Hospital stays for heart failure fell a remarkable 30 percent in Medicare patients over a decade, the first such decline in the United States and forceful evidence that the nation is making headway in reducing the billion-dollar burden of a common condition.
But the study of 55 million patients, the largest ever on heart failure trends, found only a slight decline in deaths within a year of leaving the hospital, and progress lagged for black men.
"While heart failure hospitalizations have decreased nationally overall, certain populations haven't seen the full benefit of that decrease," said lead author Dr. Jersey Chen of Yale University School of Medicine.
Possible explanations for the decline in hospital stays abound, including healthier hearts, better control of risk factors like high blood pressure, and more patients treated in emergency rooms and clinics without being admitted to hospitals, said Dr. Mariell Jessup, medical director of the Penn Heart and Vascular Center in Philadelphia.
"I think it's extraordinary news," said Jessup, who wasn't involved in the new research. "Many efforts at changing the natural history of this disease seem to be having an effect, especially with the hospitalization rate. But it's still a very problematic disease."
More than 5 million Americans and 22 million people globally have heart failure. Their hearts strain to pump blood because of damage, often from a heart attack or from high blood pressure. Fluid backing up into the lungs can leave people struggling to breathe.

++++++++++

Assigned task
Answer these questions from the heart failure article.
1. By what percent did hospital stays for heart failure fall in Medicare patients?
2. How many patients were in the study?
3. How many people around the world have heart failure?

Collected data entries
++++++++++

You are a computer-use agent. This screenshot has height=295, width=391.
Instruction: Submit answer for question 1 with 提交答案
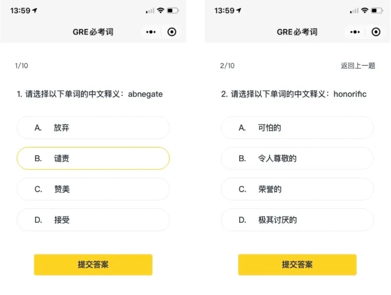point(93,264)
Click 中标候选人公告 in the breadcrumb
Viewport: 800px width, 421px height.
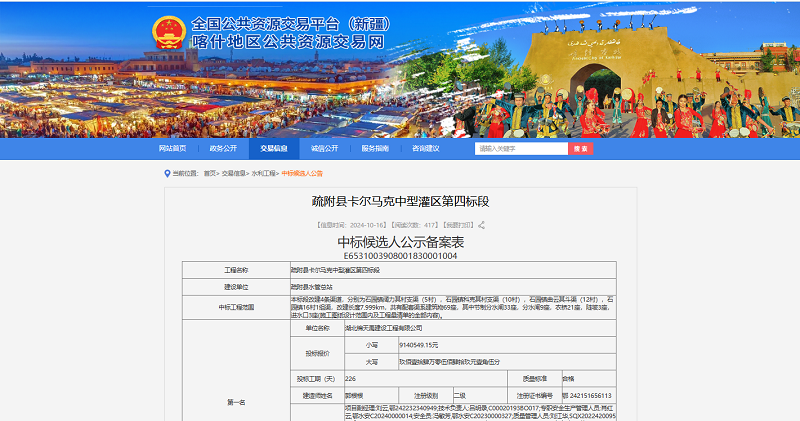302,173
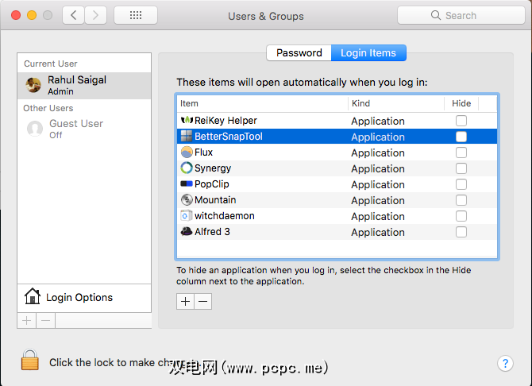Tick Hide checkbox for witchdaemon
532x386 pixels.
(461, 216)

++++++++++

Task result
1. 30 percent
2. 55 million
3. 22 million